Kuala Lumpur – Asosiasi Sepak Bola Malaysia (FAM) hingga kini belum mengajukan banding atas sanksi yang dijatuhkan FIFA terkait kasus pemalsuan dokumen tujuh pemain naturalisasi.
FIFA sebelumnya mendakwa FAM melanggar Pasal 22 Kode Disiplin FIFA (FDC) terkait pemalsuan dokumen.
Pelanggaran ini melibatkan tujuh pemain naturalisasi Timnas Malaysia, yaitu Gabriel Palmero, Facundo Garces, Rodrigo Holgado, Imanol Machuca, Joao Figueiredo, Jon Irazabal, dan Hector Hevel.
Komite Disiplin FIFA telah menjatuhkan denda sebesar 350.000 franc Swiss (sekitar Rp7,3 miliar) kepada FAM atas pelanggaran tersebut.
Ketujuh pemain naturalisasi itu juga didenda masing-masing 2.000 franc Swiss (sekitar Rp42 juta) dan dilarang beraktivitas di sepak bola selama 12 bulan.

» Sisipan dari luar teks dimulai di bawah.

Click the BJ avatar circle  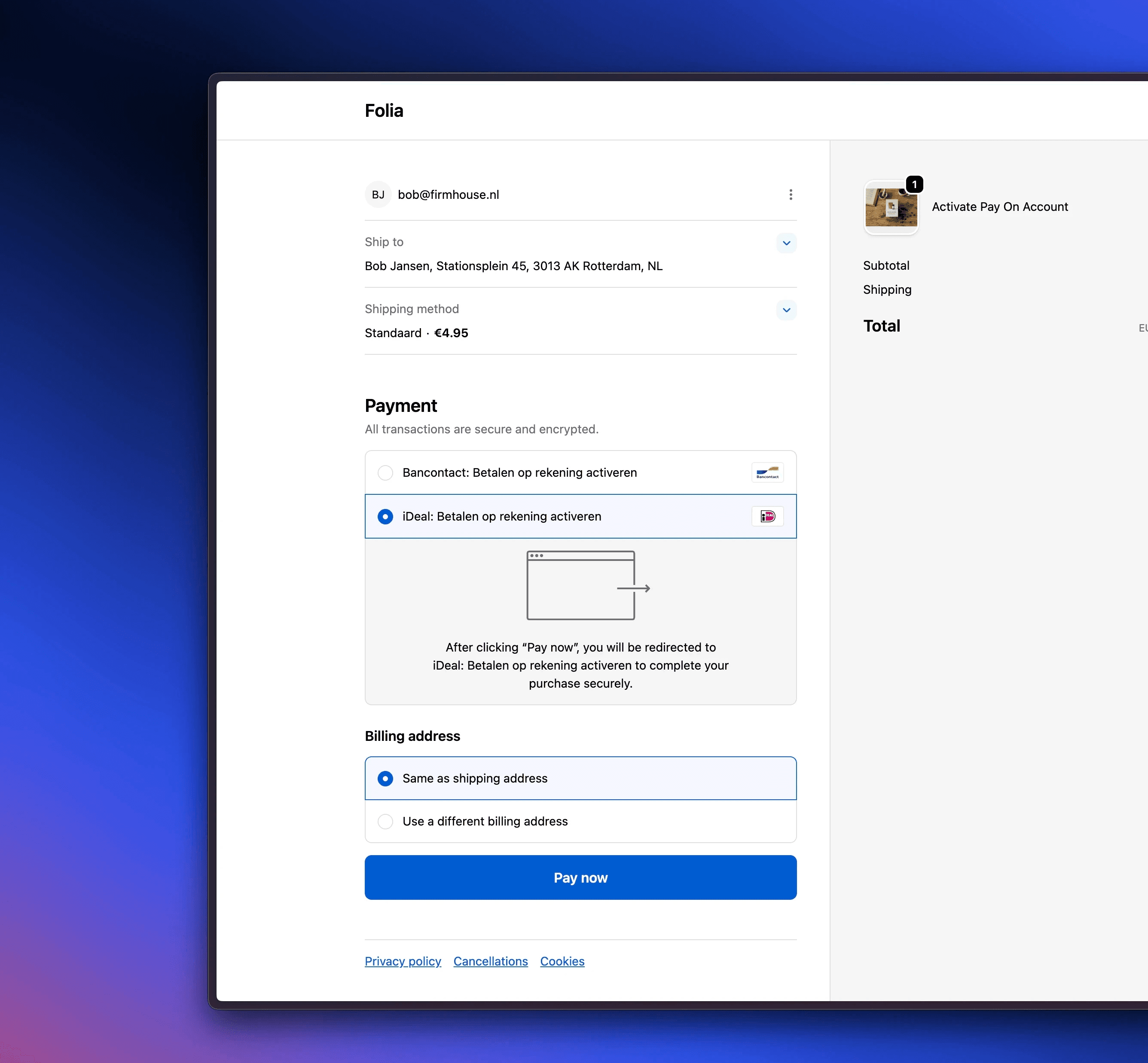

FIFA memberikan waktu 10 hari bagi pihak yang melanggar untuk mengajukan banding sejak sanksi dijatuhkan pada 26 September lalu.
Seharusnya, batas waktu pengajuan banding adalah Senin (6/10/2025). Namun, hingga kini FAM belum mengajukan banding.

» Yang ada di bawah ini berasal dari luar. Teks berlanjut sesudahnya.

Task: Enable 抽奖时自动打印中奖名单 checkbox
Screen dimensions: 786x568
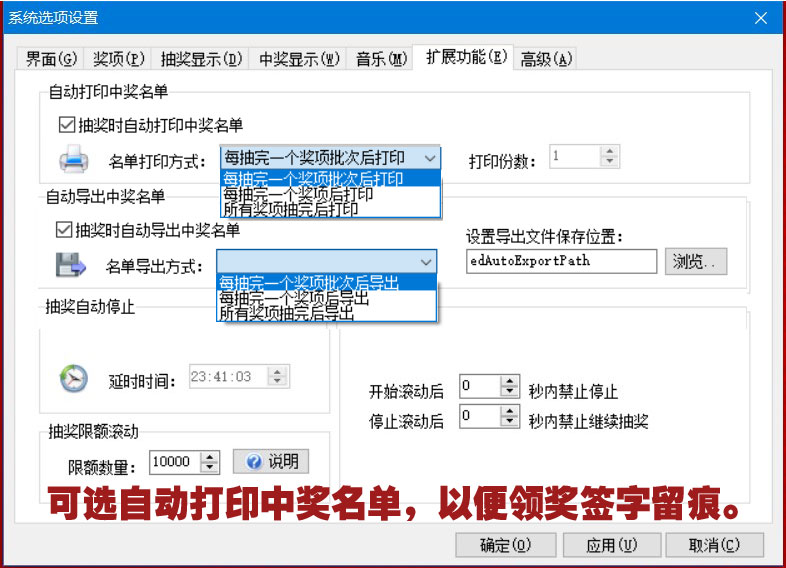Action: click(x=67, y=125)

Sekretaris Jenderal FAM, Datuk Noor Azman Rahman, menyatakan bahwa pihaknya masih menunggu dokumen lengkap putusan dari FIFA sebelum mengajukan banding.
“Proses banding hanya dapat dimulai setelah dokumen keputusan lengkap diterima secara resmi,” kata Azman seperti dikutip dari Bharian.com.my.

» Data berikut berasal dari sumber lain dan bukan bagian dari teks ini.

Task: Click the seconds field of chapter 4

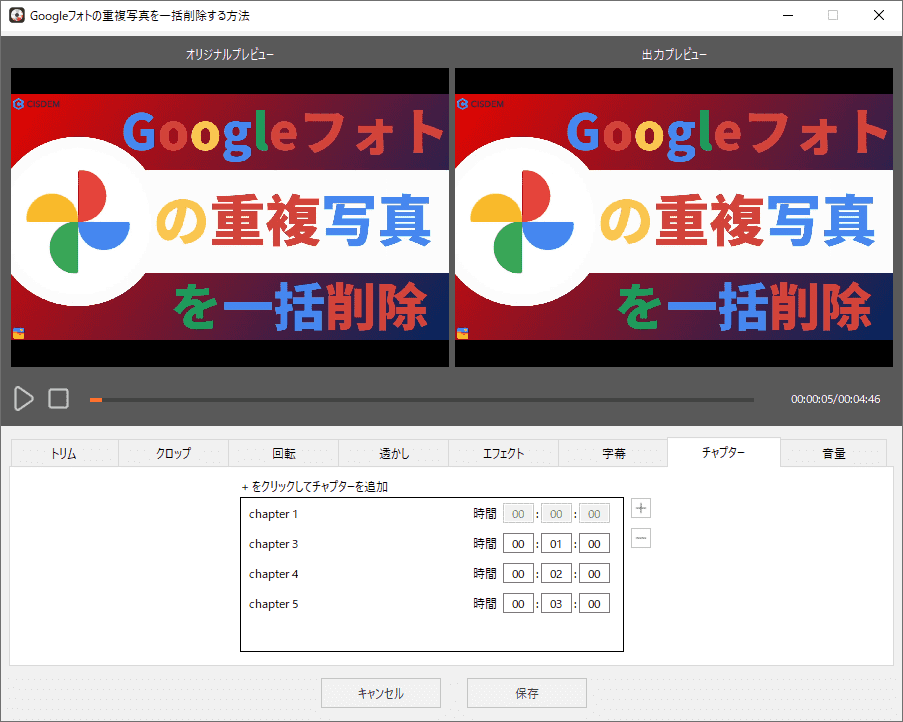Action: tap(594, 573)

“Setelah keputusan lengkap diterima, tim hukum FAM akan mengajukan banding dengan dokumen pendukung yang kuat,” tambahnya.
Sebelumnya, Azman mengakui adanya kesalahan teknis dalam proses penyerahan dokumen tujuh pemain naturalisasi.
Namun, ia tidak merinci kesalahan teknis yang dimaksud.
Ia hanya menegaskan bahwa ketujuh pemain naturalisasi tersebut adalah warga negara Malaysia yang sah.
“FAM menanggapi masalah ini dengan serius. Namun, FAM ingin menekankan bahwa para pemain warisan yang terlibat adalah warga negara Malaysia yang sah,” ujarnya.